Часто в метрополитене по дороге в контору он думал, что если бы он решился попросить Орен Гаммера выслушать его и рассказать о своей калькуляции, то его жалованье, несомненно, увеличилось бы до сорока пяти долларов в неделю. Но председатель Гаммер, кабинет которого находился этажам выше кассы, был от Ниммса дальше, чем созвездие Плеяды. Чтобы попытаться увидеть его, надо было пройти сквозь нескончаемую инквизицию упрямых секретарей. Кроме того, мистер Гаммер имел репутацию самого занятого человека в Нью-Йорке.
— Каждое утро я мою лица сорока миллионам людей, — говорил он.
Горас Ниммс не решался подойти к мистеру Гаммеру из-за своей робости. Председатель был такой величественный, властный. Его резкость в обращении отпугивала Гораса, его великолепный цилиндр ослеплял маленького кассира и лишал его дара речи. Однажды Горас поднимался с председателем в одном лифте и исподтишка любовался его твёрдым профилем, упрямым изгибом бровей, резким подбородком, этим символом решительности, который, как сказал кто-то, сам по себе, стоил пятьдесят тысяч в год. Горас скорее решился бы похлопать по плечу генерала Першинга[3] или пригласить президента Кулиджа отобедать с ним в Флэтбуше, чем обратиться к Орен Гаммеру.

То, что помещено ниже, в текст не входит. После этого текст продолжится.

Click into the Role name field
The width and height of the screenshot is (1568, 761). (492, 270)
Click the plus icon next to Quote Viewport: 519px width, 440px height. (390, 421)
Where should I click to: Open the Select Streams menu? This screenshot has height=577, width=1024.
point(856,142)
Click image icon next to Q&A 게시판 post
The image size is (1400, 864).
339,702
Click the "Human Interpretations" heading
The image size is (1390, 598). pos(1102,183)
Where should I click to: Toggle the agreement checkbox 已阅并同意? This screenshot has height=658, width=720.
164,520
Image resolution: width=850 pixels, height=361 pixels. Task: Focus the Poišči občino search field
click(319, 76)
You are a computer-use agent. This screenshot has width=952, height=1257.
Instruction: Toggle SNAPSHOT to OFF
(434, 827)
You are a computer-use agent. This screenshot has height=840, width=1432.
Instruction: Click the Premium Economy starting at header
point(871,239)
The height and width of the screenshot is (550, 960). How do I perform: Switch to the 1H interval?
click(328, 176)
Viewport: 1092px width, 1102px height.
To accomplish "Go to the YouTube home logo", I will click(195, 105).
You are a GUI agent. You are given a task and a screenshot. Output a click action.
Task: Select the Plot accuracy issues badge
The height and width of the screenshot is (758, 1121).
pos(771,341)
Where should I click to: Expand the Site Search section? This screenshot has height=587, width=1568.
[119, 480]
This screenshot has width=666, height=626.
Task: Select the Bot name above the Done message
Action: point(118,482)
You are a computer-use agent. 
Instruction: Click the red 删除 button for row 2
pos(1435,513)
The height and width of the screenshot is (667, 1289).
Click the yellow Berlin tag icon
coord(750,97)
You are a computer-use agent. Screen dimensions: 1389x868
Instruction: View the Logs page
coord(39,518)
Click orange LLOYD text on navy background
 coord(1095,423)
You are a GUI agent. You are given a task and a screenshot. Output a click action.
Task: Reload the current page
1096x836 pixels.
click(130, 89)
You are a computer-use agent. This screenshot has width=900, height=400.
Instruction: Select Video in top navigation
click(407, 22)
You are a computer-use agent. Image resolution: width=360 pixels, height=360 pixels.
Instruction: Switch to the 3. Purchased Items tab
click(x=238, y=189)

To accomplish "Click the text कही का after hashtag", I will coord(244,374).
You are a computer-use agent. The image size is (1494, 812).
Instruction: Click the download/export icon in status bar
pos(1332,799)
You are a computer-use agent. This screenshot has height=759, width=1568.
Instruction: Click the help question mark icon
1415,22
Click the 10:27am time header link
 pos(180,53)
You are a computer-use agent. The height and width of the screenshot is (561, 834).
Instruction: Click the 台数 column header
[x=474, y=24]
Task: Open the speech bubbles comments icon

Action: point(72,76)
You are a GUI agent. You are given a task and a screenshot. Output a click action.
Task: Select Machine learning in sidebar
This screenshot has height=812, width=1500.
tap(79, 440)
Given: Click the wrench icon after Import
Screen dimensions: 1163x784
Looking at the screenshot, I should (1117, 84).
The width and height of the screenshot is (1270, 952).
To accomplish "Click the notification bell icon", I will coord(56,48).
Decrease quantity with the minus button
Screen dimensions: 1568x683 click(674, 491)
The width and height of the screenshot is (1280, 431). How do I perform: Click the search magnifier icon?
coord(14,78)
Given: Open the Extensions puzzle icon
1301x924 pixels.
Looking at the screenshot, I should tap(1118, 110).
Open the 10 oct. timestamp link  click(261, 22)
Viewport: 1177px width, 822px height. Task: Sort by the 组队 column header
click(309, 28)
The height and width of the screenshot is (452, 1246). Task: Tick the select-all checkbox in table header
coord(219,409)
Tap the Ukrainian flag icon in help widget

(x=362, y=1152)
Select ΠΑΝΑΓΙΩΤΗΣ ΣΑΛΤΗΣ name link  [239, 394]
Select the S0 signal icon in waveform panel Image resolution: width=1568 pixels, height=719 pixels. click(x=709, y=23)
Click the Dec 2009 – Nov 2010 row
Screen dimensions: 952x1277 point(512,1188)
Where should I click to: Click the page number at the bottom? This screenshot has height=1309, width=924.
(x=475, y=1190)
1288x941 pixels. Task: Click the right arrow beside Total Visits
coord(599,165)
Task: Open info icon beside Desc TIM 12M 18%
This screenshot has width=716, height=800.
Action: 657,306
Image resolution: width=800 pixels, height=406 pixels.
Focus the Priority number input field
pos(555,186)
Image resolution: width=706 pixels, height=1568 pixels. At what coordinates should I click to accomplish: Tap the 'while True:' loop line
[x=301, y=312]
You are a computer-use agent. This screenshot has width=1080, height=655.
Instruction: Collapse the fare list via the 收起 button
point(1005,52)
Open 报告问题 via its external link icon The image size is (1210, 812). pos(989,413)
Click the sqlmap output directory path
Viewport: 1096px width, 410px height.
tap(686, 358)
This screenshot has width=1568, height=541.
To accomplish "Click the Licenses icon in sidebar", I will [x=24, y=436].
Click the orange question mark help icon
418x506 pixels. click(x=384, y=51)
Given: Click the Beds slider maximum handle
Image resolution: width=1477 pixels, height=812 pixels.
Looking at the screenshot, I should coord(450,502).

Трусость? Да, но после стольких лет, проведённых в клетке, Горас стал нелюдим.
Однажды холодным сентябрьским утром Горас вошёл в свою клетку, напевая «Анни Руней». В вагоне метрополитена он исправил одну маленькую неточность в своей калькуляции, которая должна принести компании экономию в одну девяносто пятую цента на каждом куске мыла. Он скинул свой потёртый саржевый пиджак, на мгновение задумался о том, что в будущем сезоне придётся купить новый, поправил подвязки на рукавах, надел пиджак из альпака и быстро произвёл на арифмометре несколько сложных вычислений для собственного удовольствия.
Ему недолго пришлось просидеть на высоком табурете. Какой-то незнакомый человек пристально рассматривал его через стальные прутья.
Какой-то незнакомый человек пристально рассматривал его через стальные прутья.
Человек этот спокойно поставил стул рядом с клеткой и разглядывал маленького кассира испытующим взором орнитолога, изучающего новооткрытую разновидность эму.
Горас забеспокоился. Он знал, что все счета у него в порядке и деньги налицо все, до последнего цента. Ему нечего бояться, тем не менее ему не нравилось, что этот человек смотрит на него.